The Tenbury and Bewdley Railway was an English railway company that built its line from Bewdley in Worcestershire to Tenbury station, which was in Shropshire. The line connected the Severn Valley Railway at Bewdley with the Tenbury Railway at Tenbury. The Tenbury Railway connected at Woofferton with the Shrewsbury and Hereford Railway main line. Two railways were sometimes referred to as the Wyre Forest line or simply the Tenbury Line.

The Tenbury and Bewdley Railway opened its line in 1864. It passed into the control of the Great Western Railway.

The line closed to passenger trains in 1962 and to goods traffic in 1965; there is now no railway activity on the former line.

Conception
The Shrewsbury and Hereford Railway opened its line throughout on 6 December 1852. Tenbury was a little over five miles from Woofferton station on that line, and a branch line was planned: it opened on 1 August 1861.

While the Tenbury line was under construction, there was already enthusiasm to extend the line to Bewdley. There were two immediate problems, gathering enough money to pay the Parliamentary deposit, and heading off the suspected hostility of the Shrewsbury and Hereford Railway. The former was resolved by getting a £9,600 bank loan.

The Bill for the proposed Tenbury and Bewdley Railway went to Parliament in the 1860 session; the S&HR did indeed oppose it, but their opposition was overcome, and the T&BR obtained the Royal Assent on 3 July 1860; capital was to be £120,000. The line would run from a junction with the Tenbury Railway at Tenbury to the Bewdley.
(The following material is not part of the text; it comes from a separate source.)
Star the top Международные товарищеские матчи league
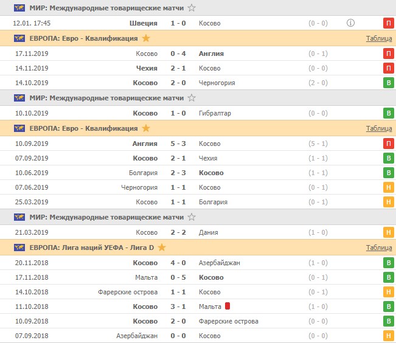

There it would make a junction with the Severn Valley Railway, which was then under construction; it was a branch of the Great Western Railway. At this time the Shrewsbury and Hereford Railway amalgamated with others to form the West Midland Railway.
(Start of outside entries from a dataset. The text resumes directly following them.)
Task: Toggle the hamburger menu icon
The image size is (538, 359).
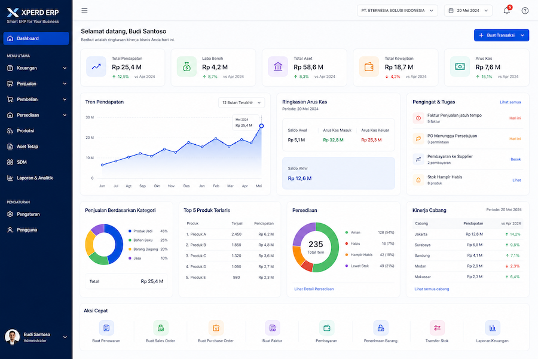Action: (84, 11)
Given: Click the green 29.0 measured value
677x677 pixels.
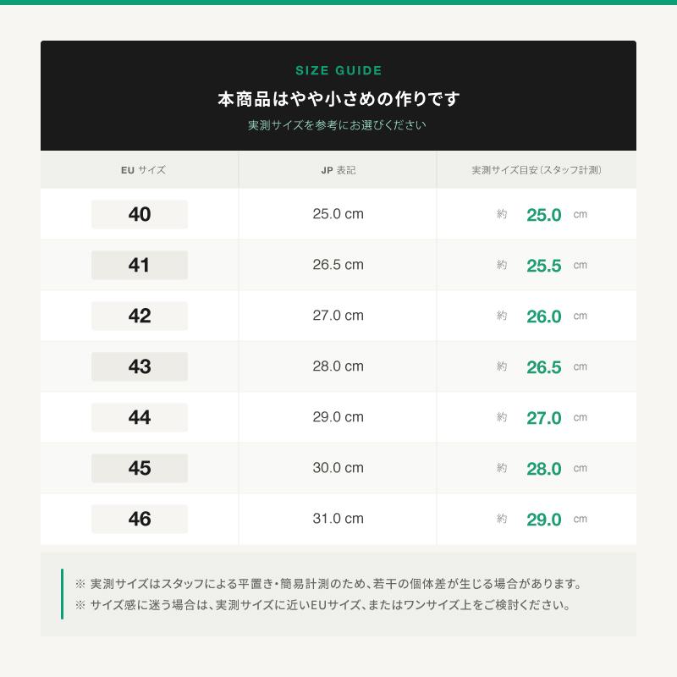Looking at the screenshot, I should tap(543, 520).
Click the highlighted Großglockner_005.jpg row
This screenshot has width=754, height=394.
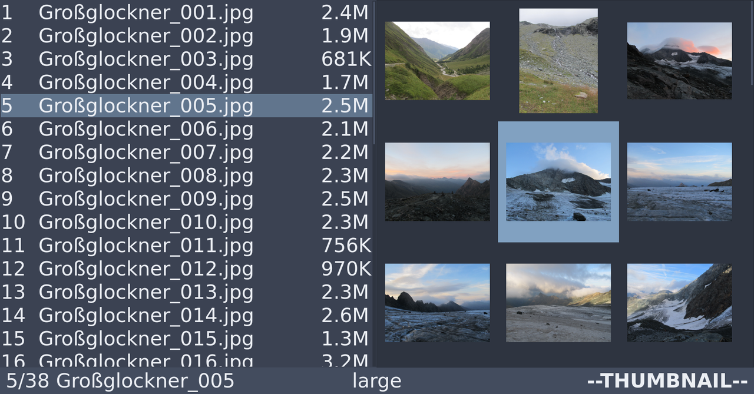(x=186, y=105)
Construction and railway politics
A working arrangement with the West Midland Railway was concluded, by which the Tenbury and Bewdley Railway Company would receive 40% of gross receipts, after payment of interest on the borrowings. However the Company was unable to raise the money to pay its contractor for the construction, and there was a protracted delay. Eventually in October 1861 instructions were given to commence work. In September 1862 the Shareholders were informed that arrangements had been made to lease the line to the West Midland Railway, giving a dividend of 4% after the first three years.
The main line at Woofferton (the former Shrewsbury and Hereford Railway) had been leased jointly to the London and North Western Railway (50%) and the Great Western Railway and the West Midland Railway (together 50%). The Tenbury Railway was carried into the joint line status; the lease took effect on 1 July 1862.
Meanwhile the construction of the Tenbury and Bewdley had not been progressing well. However eventually preparations were in hand for opening. A serious landslip in Prizeley cutting took place on 24 June, and the planned opening had to be postponed. The earthwork was stabilised, and a ceremonial opening took place on 4 August 1864, although the line had not yet been approved for passenger operation.

Opening
Captain Tyler of the Board of Trade visited the line on 9 August 1864 and gave his consent to opening for passenger trains. The line opened fully on 13 August 1864.

The line was worked by the Great Western Railway, with which the West Midland Railway had amalgamated in 1863; this was charged at 60% of gross receipts.

Bewdley to Kidderminster line
The junction with the Severn Valley Railway at Bewdley connected southwards, towards Droitwich Spa, and now much energy was expended in creating a shorter route to Birmingham. This was referred to as the Bewdley Curve or Bewdley Loop, although it was a line of three miles in length between Bewdley and Kidderminster. That line was opened on 1 June 1878 and enabled trains from the Tenbury direction to run direct towards Kidderminster, for Birmingham.

Acquired by the GWR
The Tenbury and Bewdley Railway company was transferred to the ownership of the Great Western Railway from 1 February 1870.  A year earlier, from 1 January 1869, the lease of the Tenbury Railway was converted to outright ownership by the LNWR and GWR, under an agreement of 1 December 1868.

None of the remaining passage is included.